Merlins Sports is drawn to the ethos of the game—its speed, skill, physicality, and creativity. Lacrosse is raw and expressive, demanding both discipline and imagination from those who play it.

The sport exists in multiple forms:

  • Box lacrosse, played in hockey rinks
  • Field lacrosse, played globally
  • Sixes, a fast-paced format built around transition, contact, and constant motion, with minimal defensive structure

Sixes is also the Olympic format for both men’s and women’s competition.

With the support of several professional lacrosse teams granting access, we are beginning to capture the essence of the sport—fan culture, community support, and the realities faced by athletes striving to compete at the highest level.

Now in the early stages of development, our focus is on shaping a pilot that reflects not just the modern game, but the spirit and origins of lacrosse itself—remaining true to the founders of the game while exploring where it is headed next.

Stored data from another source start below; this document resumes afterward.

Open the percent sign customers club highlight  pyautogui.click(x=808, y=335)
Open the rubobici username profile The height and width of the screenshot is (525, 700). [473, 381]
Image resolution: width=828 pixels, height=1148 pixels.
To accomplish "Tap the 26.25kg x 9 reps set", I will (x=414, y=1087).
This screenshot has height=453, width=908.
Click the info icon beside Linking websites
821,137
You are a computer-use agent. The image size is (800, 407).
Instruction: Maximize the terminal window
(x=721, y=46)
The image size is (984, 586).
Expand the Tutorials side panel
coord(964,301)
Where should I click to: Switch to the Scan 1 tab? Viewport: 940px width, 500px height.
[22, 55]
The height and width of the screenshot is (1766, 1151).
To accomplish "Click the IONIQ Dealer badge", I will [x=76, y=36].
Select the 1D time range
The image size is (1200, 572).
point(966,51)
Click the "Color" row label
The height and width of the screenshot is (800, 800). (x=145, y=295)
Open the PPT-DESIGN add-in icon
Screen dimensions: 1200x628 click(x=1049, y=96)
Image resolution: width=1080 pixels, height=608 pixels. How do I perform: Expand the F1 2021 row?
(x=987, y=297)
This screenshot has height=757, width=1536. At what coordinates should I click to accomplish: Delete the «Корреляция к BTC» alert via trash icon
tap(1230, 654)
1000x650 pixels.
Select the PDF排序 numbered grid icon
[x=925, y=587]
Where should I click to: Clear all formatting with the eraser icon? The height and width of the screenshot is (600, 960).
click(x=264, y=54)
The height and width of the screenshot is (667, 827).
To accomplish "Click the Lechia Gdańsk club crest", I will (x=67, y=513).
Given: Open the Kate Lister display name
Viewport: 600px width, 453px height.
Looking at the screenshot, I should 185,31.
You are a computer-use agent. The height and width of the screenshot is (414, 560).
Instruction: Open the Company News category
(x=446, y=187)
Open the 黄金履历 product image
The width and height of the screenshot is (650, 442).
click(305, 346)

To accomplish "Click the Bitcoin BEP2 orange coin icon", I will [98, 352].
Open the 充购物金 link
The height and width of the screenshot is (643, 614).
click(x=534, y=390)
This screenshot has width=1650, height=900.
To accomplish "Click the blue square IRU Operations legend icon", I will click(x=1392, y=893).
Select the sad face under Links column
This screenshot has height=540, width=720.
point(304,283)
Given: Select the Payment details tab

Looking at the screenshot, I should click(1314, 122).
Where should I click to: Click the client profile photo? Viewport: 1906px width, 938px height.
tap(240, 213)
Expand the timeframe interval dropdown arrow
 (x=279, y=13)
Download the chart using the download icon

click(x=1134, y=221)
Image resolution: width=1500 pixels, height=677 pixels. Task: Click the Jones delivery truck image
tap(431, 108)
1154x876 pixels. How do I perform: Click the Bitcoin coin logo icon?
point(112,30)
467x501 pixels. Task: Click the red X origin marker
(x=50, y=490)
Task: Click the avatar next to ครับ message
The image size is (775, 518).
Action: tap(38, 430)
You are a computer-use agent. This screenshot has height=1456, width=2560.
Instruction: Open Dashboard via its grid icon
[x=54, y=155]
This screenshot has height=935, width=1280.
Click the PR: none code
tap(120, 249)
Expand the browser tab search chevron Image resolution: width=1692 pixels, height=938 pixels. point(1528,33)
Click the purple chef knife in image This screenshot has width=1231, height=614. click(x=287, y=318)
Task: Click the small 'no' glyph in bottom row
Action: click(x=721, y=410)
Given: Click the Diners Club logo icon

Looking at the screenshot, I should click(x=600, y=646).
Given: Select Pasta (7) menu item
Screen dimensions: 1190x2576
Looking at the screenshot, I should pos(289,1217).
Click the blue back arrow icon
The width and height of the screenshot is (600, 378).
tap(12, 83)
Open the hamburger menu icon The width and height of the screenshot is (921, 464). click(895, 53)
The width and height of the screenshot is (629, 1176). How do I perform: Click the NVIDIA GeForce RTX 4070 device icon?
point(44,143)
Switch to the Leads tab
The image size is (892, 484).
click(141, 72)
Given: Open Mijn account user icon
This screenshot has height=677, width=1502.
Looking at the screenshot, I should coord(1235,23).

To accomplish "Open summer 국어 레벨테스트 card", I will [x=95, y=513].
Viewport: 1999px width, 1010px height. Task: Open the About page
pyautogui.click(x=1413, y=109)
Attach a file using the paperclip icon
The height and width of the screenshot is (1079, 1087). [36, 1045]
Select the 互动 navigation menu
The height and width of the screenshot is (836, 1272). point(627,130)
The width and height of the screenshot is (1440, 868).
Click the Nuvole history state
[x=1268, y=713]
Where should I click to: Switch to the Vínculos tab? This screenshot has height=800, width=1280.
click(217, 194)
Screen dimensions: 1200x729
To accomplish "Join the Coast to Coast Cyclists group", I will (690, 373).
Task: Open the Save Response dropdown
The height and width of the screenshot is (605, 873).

Champagne Carbon – From Soil to Speed

The Carbon Champagne documentary development began not as a pitch, but as a conversation — with the owner and managing partner of Champagne Carbon. What emerged was a shared instinct: this was not simply a product story, but a philosophy worth bringing to the screen and beyond.

Merlins’ roots trace back to an energy drink and an early racing partnership with a former Formula 1 driver. That lineage — speed, risk, reinvention — made Carbon a natural subject. From the outset, the question wasn’t whether to tell the story, but how to tell it cinematically.

Those early discussions unfolded during Toronto International Film Festival, where ideas evolved organically: structure, tone, access, and the kind of intimacy that could ground a luxury brand in human truth. The concept sharpened when Netflix brought Champagne Problems to its platform, reigniting global curiosity around Champagne as culture — not commodity.

From there, the vision became experiential. Imagine an acclaimed chef hosting a private dinner in Champagne, welcoming guests arriving from Cannes Film Festival or the French Grand Prix. Conversations flow over courses and glasses; ideas collide. The camera listens as much as it looks.

At its core, this is a story about those who carry the Merlin within — the unconventional, the builders who venture into uncharted territory. Carbon is the smallest Champagne house in Champagne, yet it dared to create a carbon-fiber bottle and take it all the way to the podium of Formula 1, and far beyond.

True to Merlins’ ethos — screen to streets — the film stays grounded in the soil that gives the grapes their magic. We return, again and again, to the land, the roots, the patience. In spirit, it echoes The Grapes of Wrath: resilience, belief, and the quiet power of origins.

This is not a luxury documentary.

It is a human one — poured slowly, and meant to be shared.